In an observational study by Australia’s Zelda Therapeutics Ltd., 21 autism patients demonstrated significant symptom improvements when treated with medical cannabis extracts over a 12-week period. The study found that 71.4 percent of patients treated with the extracts instead of traditional medications, such as atypical antipsychotics, showed improvement in at least one core symptom, including social interaction, language or repetitive behaviors, and 66.7 percent of patients showed “significant general overall improvement.”
The study involved patients with a median age of 9 years, 10 months who had not responded to conventional treatments. The trial eas led by Dr.
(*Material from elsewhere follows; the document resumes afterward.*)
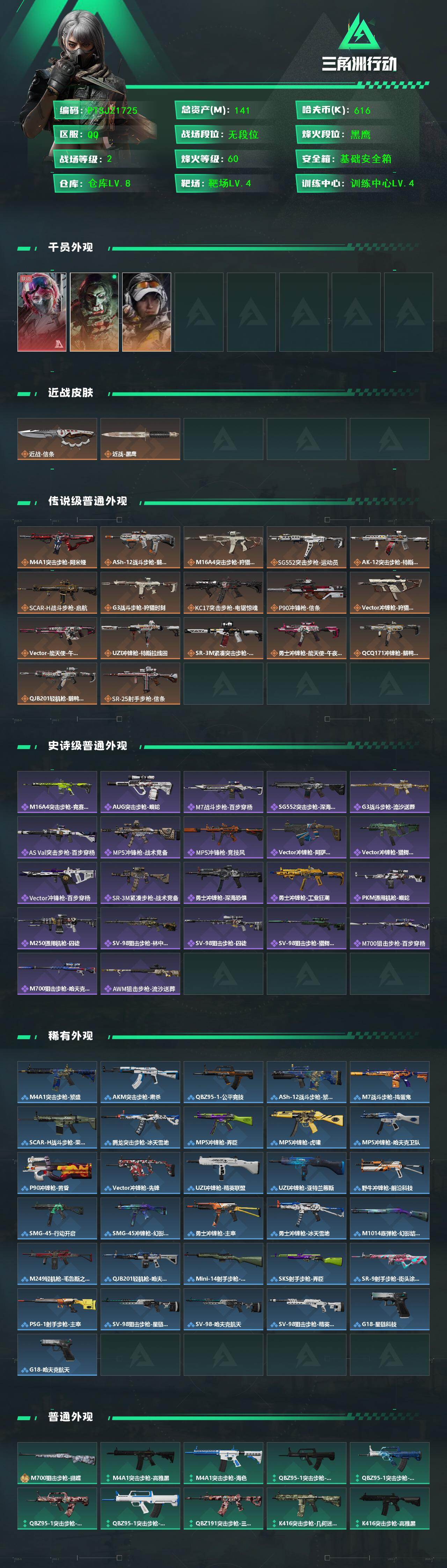Select the masked operator skin with green dot

point(94,312)
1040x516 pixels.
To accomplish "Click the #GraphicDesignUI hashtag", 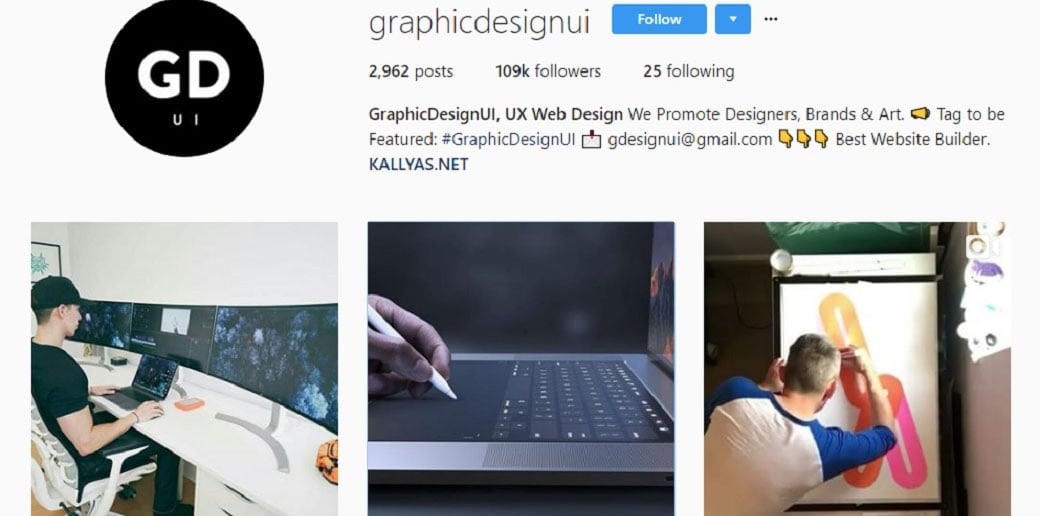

Gisela Kuester, a neurologist and clinical research director for Fundación Daya, a Chilean non-profit advocacy group and medical cannabis firm.
Harry Karelis, executive chairman for Zelda, called the study results “exciting” and supportive of “the anecdotal evidence…showing the positive effect medicinal cannabis has on treating autism symptoms.”
“Zelda will use this baseline data to design its clinical trials and generate rigorous scientific data that validates the clinical benefit of medical cannabis,” he said in a press release. “We hope that in the near future [Zelda] can provide an alternative treatment for sufferers of this condition which is of major global significance.”
Zelda expects a six- to nine-month clinical trial to begin within three months after receiving regulatory approvals.